Plastic Constructor (3D Printer)  
  A 3D printer - for spaceships.  

This is the earliest description of what we now call a flexible 3D printer that I've ever seen; it works differently from the ones that deposit a layer using tiny blobs of material.

"...here’s a construction machine I’ve built."

“Ordinarily, you make a specialized machine-tool to turn out one particular part, and it will produce that part cheaper than any other method can do. But if you try to change the product, the machine is useless. You get efficiency at the cost of flexibility.

“For that reason, there aren’t any mass-production machines for big objects like ships and so on. It’s cheaper to be inefficient and flexible. But this constructor is both efficient and flexible.
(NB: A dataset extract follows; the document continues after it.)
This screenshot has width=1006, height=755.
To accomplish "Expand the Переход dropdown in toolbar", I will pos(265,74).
I feed magnetronic plastics — the stuff they make houses and ships of nowadays — into this moving arm.

“It makes drawings in the air following drawings it scans with photo-cells. But plastic comes out of the end of the drawing arm and hardens as it comes. This thing will start at one end of a ship or a house and build it complete to the other end, following drawings only.
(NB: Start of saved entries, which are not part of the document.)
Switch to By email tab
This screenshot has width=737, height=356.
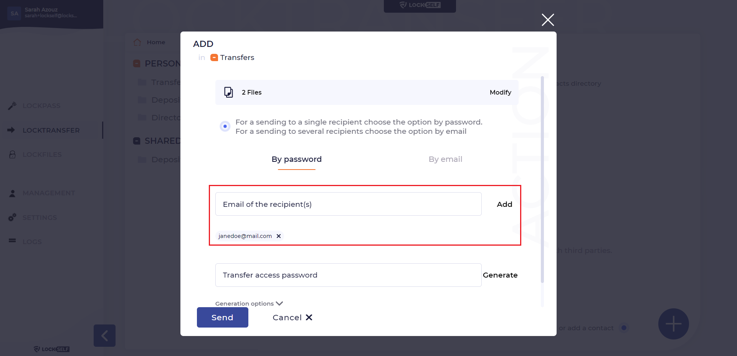click(x=445, y=159)
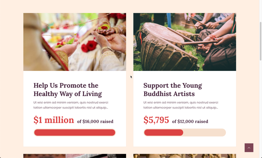This screenshot has width=262, height=158.
Task: Click red roses in the wedding photo
Action: (89, 47)
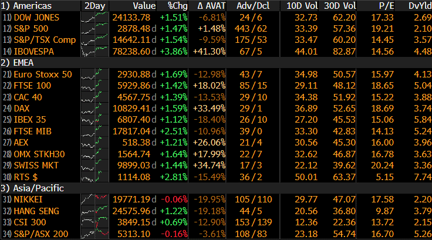This screenshot has height=240, width=432.
Task: Click the RTS $ 2Day mini chart
Action: (x=95, y=177)
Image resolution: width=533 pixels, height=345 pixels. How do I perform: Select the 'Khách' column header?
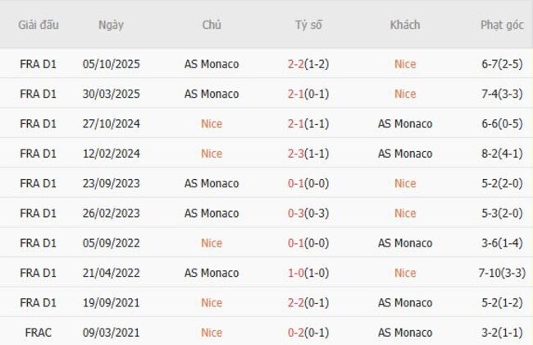tap(405, 25)
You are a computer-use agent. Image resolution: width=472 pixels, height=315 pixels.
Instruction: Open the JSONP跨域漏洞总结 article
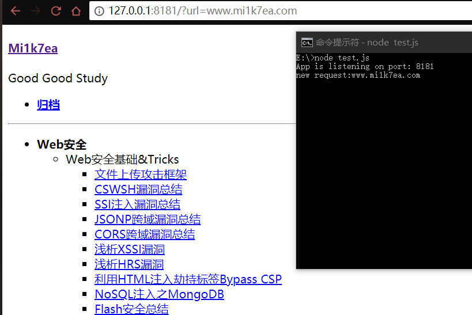click(148, 219)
“It’s ready to make a spaceship hull now.

Technovelgy from Things Pass By, by Murray Leinster.
Published by Thrilling Wonder Stories in 1945
Additional resources -

Here's a description of the machine in action:

In the center of the big shed, the plastic constructor worked tirelessly. It was an ungainly contrivance with an awkward-seeming arm mounted on a truck with motors and pumps and a long hose trailing from it.

A cable led to a table at the side of the shed, where vivid lights showed upon drawings pinned in the vision-range of scanners.
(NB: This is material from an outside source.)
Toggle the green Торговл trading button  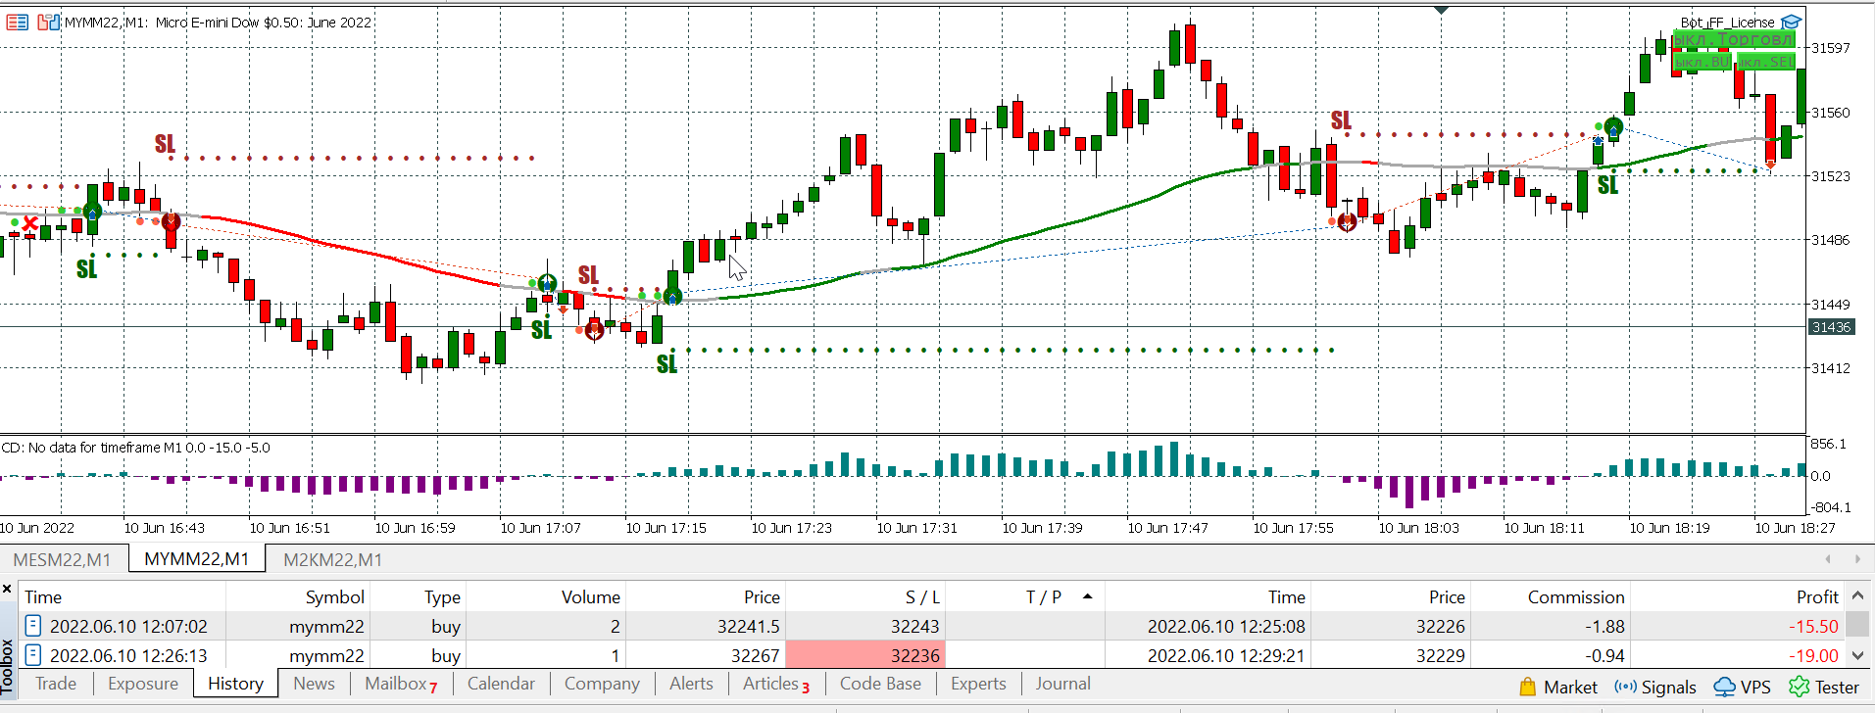[x=1733, y=40]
The arm made clumsy but precise gestures, following the drawings off to one side. It had begun by putting a blob of magnetronic plastic on a stout upright at the end of its steel track. Then, for a while, it made gradually enlarging circles about that spot.

The result was rather remarkable, because plastic flowed through the hose to the end of that moving arm, and as it came out of the end it was shaped and hardened. It formed a cone. The forming-arm, in fact, simply poured out plastic as it described a circle, and the plastic was hardened as it emerged.

A cone resulted when the circles widened, and the arm drew back. The process was exactly that of an insect spinning a cocoon, save that the result was no mass of gummed-together threads, but a solid wall of glass- hard plastic, strong as steel, but vastly lighter. It was, moreover, practically a non-conductor of heat and electricity.

Presently the shape became more complex. The growing object ceased to be merely a cone. Guided by drawings under the harsh light of scanning-lamps, the constructor built on. The cone swelled and curved.

The movements of the moving arm became more complicated. It sealed off the cone with a solid wall. Interior walls started from that. There were openings in some of them. In three hours, fifteen feet of the length of a rounded hull had been made.

Braddick stopped the constructor and fitted items of machinery into place. The constructor took up its task again and sealed the machines in as it built on further. The hull swelled still more. Its interior design became more complicated and more detailed.

The forming object grew more slowly. It took six hours to make the second fifteen feet. But the interior fittings and supplies were in place for all the completed section. From then on, the hull grew more slowly still.

This video shows a prototype device that is an earth-bound version of a plastic constructor. Contour Crafting (CC) is basically a "house printer;" when supplied with the proper instructions, it will "print out" a complete shell of a house. Technovelgy readers should be familiar with the work of Dr. Behrokh Khoshnevis from a previous article (see Contour Crafting: 3D House Printer for additional details on how the technique actually works).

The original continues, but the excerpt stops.